Nothing you listed indicate an actual genocide. You didn't read about actual hunting and raping and exterminating of natives that happened all across the country? You didn't read about actual statehood laws ( majority white ) which encouraged settlers to kill off the natives. You didn't read about the US government working with railroad tycoons to kill off the natives to build railroads?
As I said, if the natives were in charge, how do you think the history will be written? We'd be portrayed as monsters far worse than nazis. That was my point. History is written by the victors. Which you proved with your comment but yet deny.
> You better believe the interior was dangerous before railroads and highways and air conditioning, especially the mountains and deserts of the American southwest. It's only comparatively recently that many of these places have been able to support large populations
Very. In fact many books about the rise of new migrants into the Mid-west are documented with immense amounts of violence at the hands of native plain tribes, specifically the Comanche [1] who were no joke the most well refined killing force on horseback on Earth not seen since the Mongolians in their peak.
It a really fascinating, and bloody history. I live in Colorado, which is where the Arapahoe tribe was centered and much is named after them to this day. After I arrived I looked into who they were and what they did which was marked with a before-and-after with an alliance with the Lakota, Dakota, and Cheyenne tribes who only together were able to push the Comanche back to the Southern Plains as the Comanche did not care who they raided and everything was fair game.

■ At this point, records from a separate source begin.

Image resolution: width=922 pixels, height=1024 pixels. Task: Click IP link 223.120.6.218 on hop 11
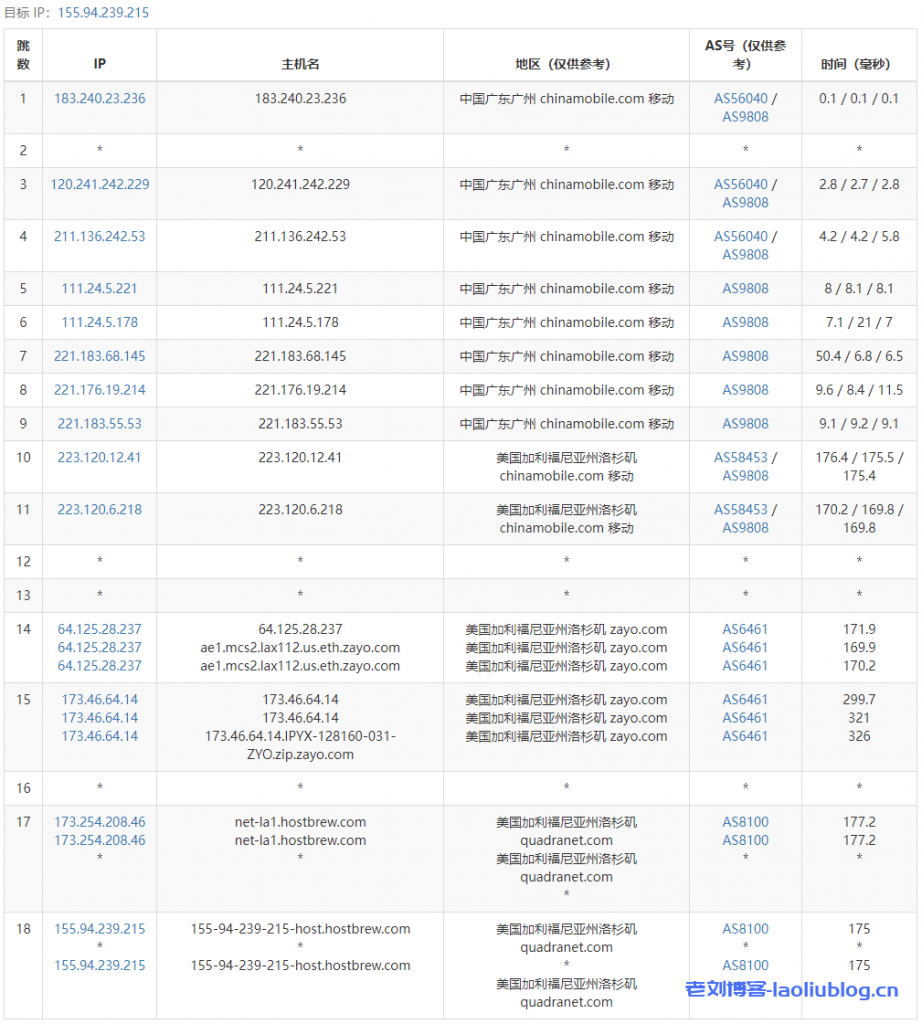98,509
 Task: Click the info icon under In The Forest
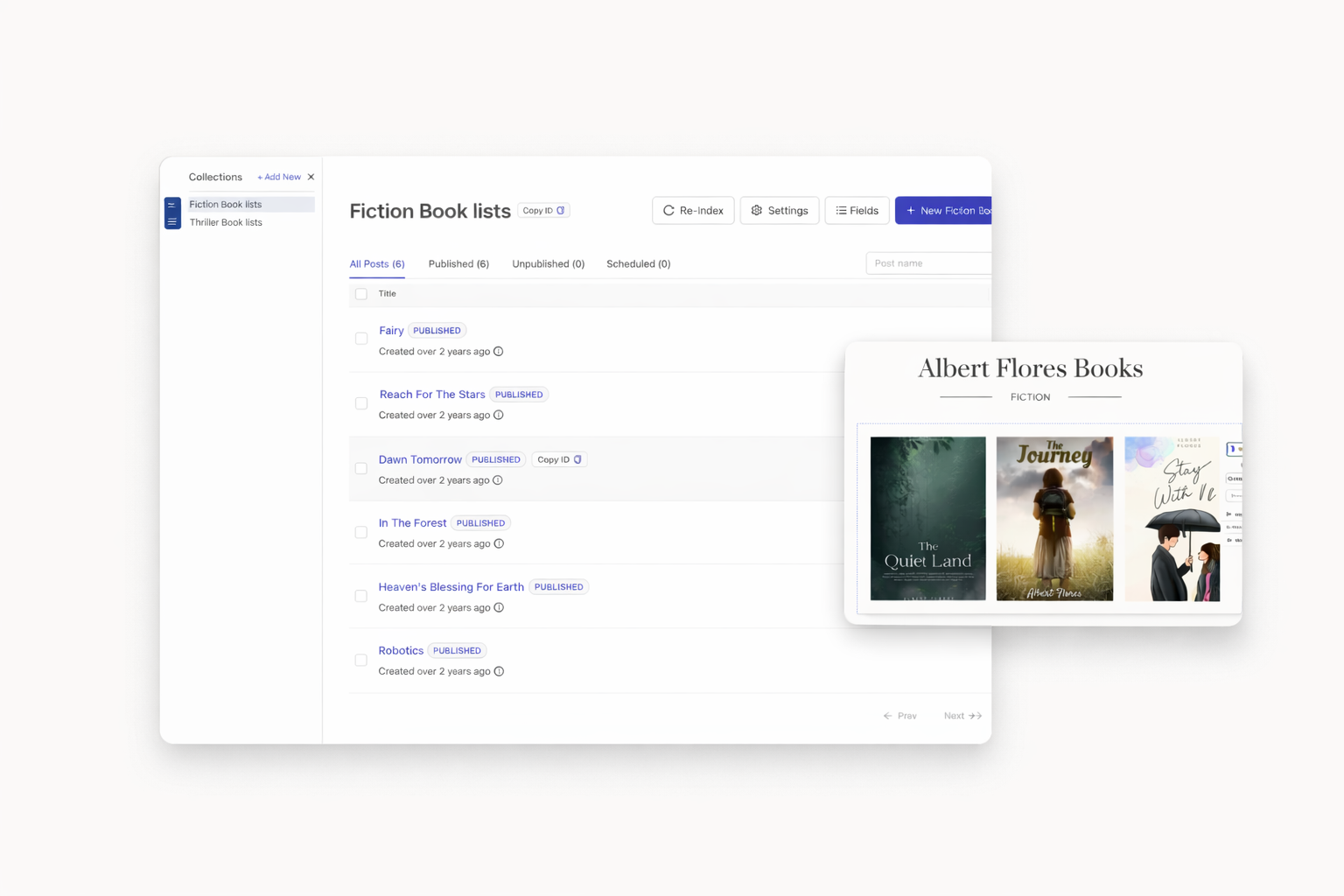499,544
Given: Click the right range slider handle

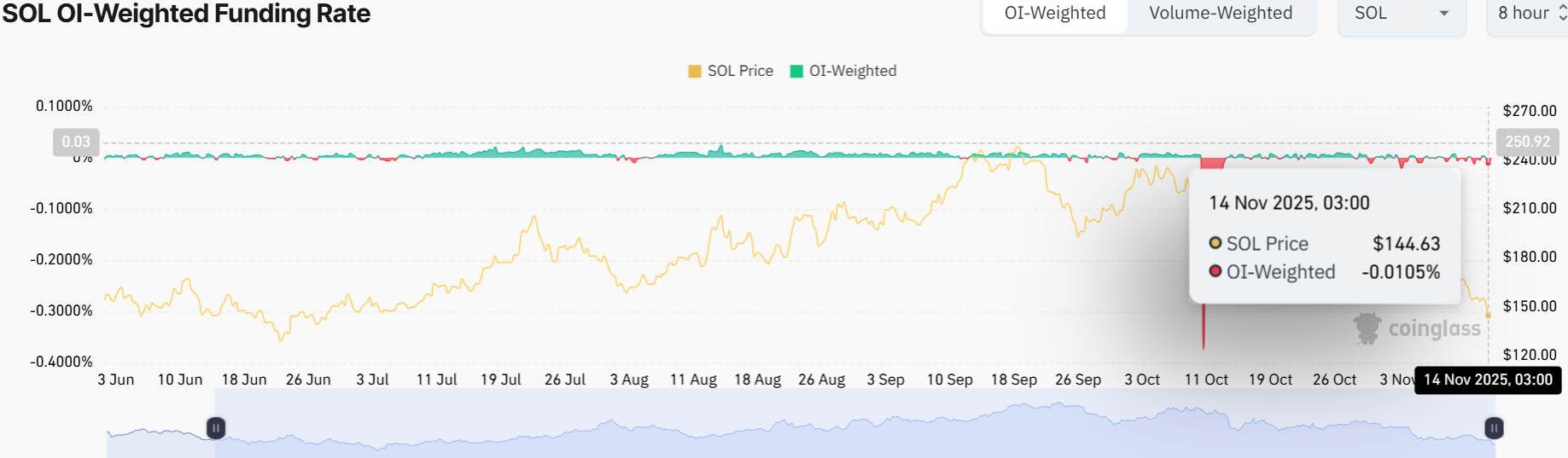Looking at the screenshot, I should point(1494,427).
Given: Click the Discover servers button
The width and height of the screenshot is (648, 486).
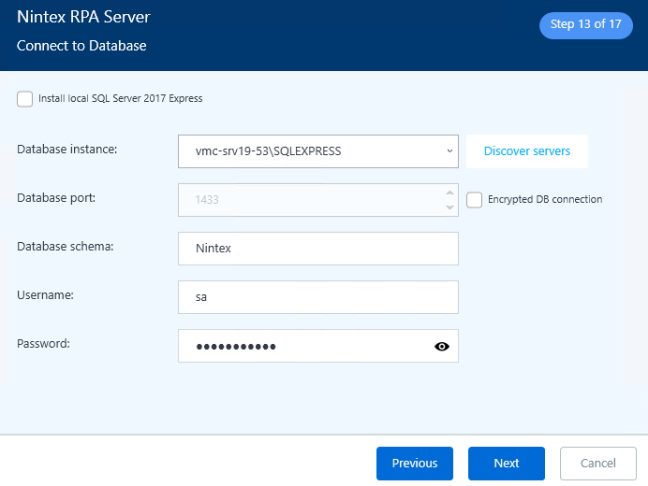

Its pretty insane to think that not that long ago this mainly raiding nomadic tribe had the influence they did on this continent, and many Western settlers were lured into the Midwest/South only to suffer a hapless fate as so many and were captured, killed, raped, enslaved. And acted as a sort of buffer kill zone while settlement further south in Texas was taking place.
While I'm not trying to marginalize the plight of Native Americans, I even actively directly helped them with my fintech startup as my co-founder made it a priority to do so, I cannot help but think that this current political atmosphere has been very ignorant view on just what exactly was taking place as Western migration was taking place, and the amount of countless stories of barbaric violence that will never be told because no one lived to tell about it.
It doesn't justify the violence that has come since from Westerners, but it also should be noted that the thing we should be against is institutionalized violence and not just hyper-focus on those acts of a certain racial/ethnic group in Society but ask how we got here and what to do about it moving forward.
> And my country (Germany) was not even involved in the slave trade, or much of colonization. Yes, if you look down far enough in history, you will find violence and all sorts of ugly things.
Your nation quite literally carried out a genocidal project against non-white people so at this point I'm not even sure what you're arguing.
> Our history with Native Americans is not a morally uplifting one. It is also not a genocide.
What a weird thing to say. Of course it was a genocide, that some tribes may have been slavers or that a meager remainder of their people and culture somehow survives in reservations doesn't make what Europeans and the early US did to their people and culture any less terrible, or not a genocide.
> It's important not to leave out the fact the warfare was two-way.
I’m pretty sure the Navajos did not send settlers and army on death marches. Nor did the tribes start massive programs of sterilisation, or child removal and cultural destruction. The US did that. The settlers did that. The first governor of California literally stated:
> a war of extermination will continue to be waged between the races until the indian race becomes extinct
Because settlers wanted the place, and natives were in the way. Or could be used for forced labour (see: Act for the Government and Protection of Indians 1850)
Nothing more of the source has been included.